## What to work on
The printed result should hold only the lines from the opening of the data through the line bearing "This screenshot has height=465, width=631.", exactly as given and without pictures.

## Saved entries
.....

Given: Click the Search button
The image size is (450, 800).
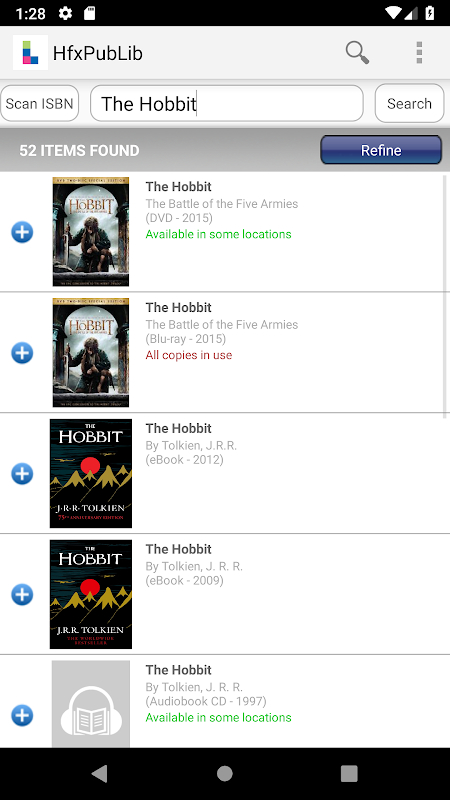Looking at the screenshot, I should 409,104.
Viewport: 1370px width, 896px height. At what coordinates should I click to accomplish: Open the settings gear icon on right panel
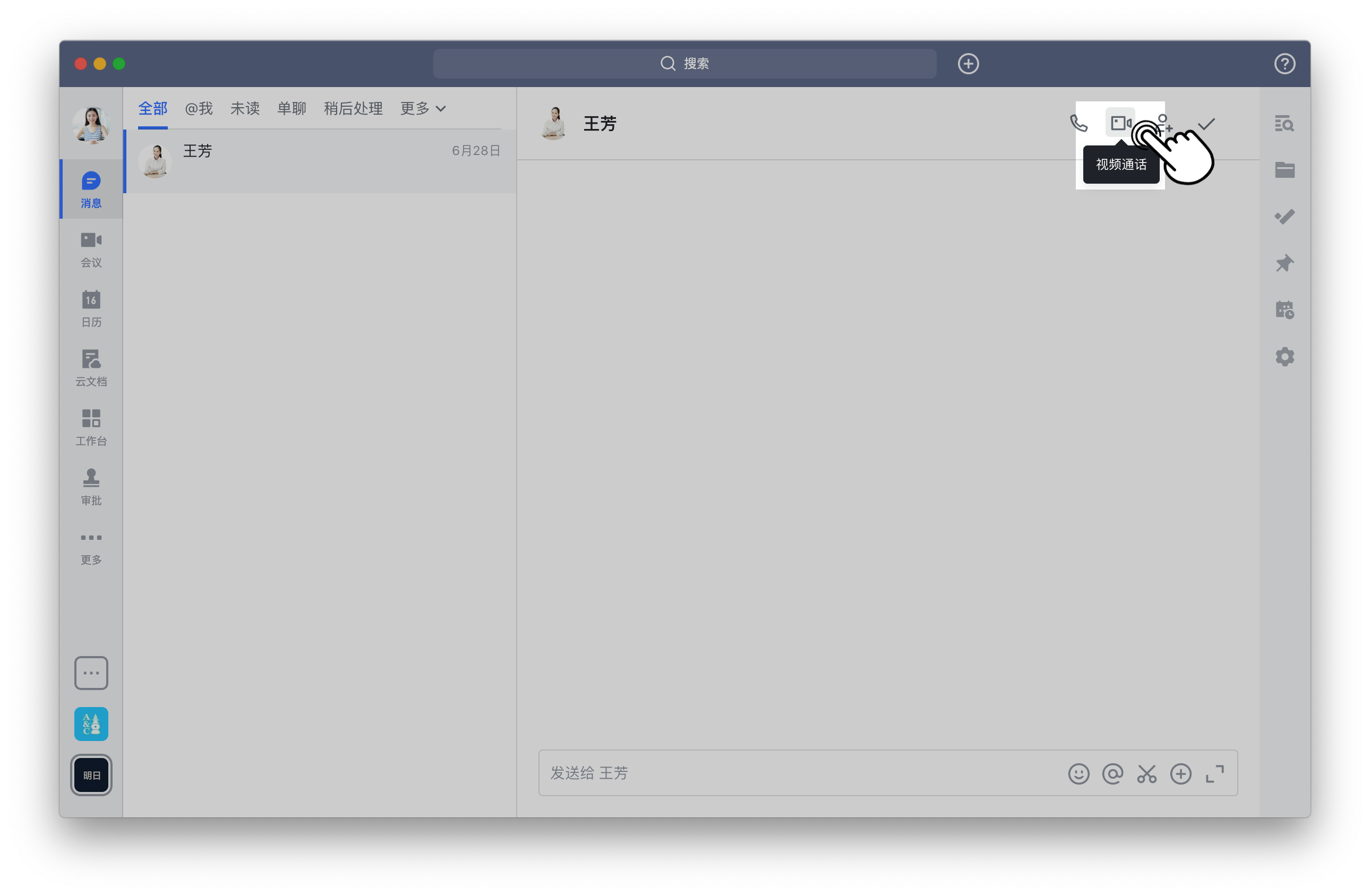pyautogui.click(x=1284, y=356)
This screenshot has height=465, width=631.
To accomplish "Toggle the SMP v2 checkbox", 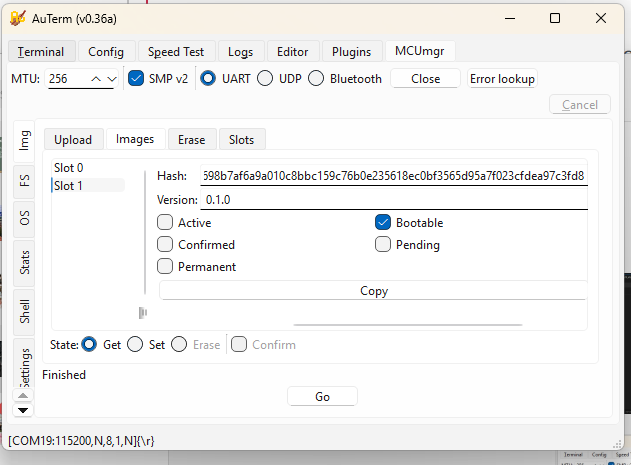I will (138, 79).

.....

## Response below
Given: Click the Search button
The image size is (450, 800).
Looking at the screenshot, I should 409,104.
Viewport: 1370px width, 896px height. At what coordinates should I click to accomplish: Open the settings gear icon on right panel
pyautogui.click(x=1284, y=356)
This screenshot has height=465, width=631.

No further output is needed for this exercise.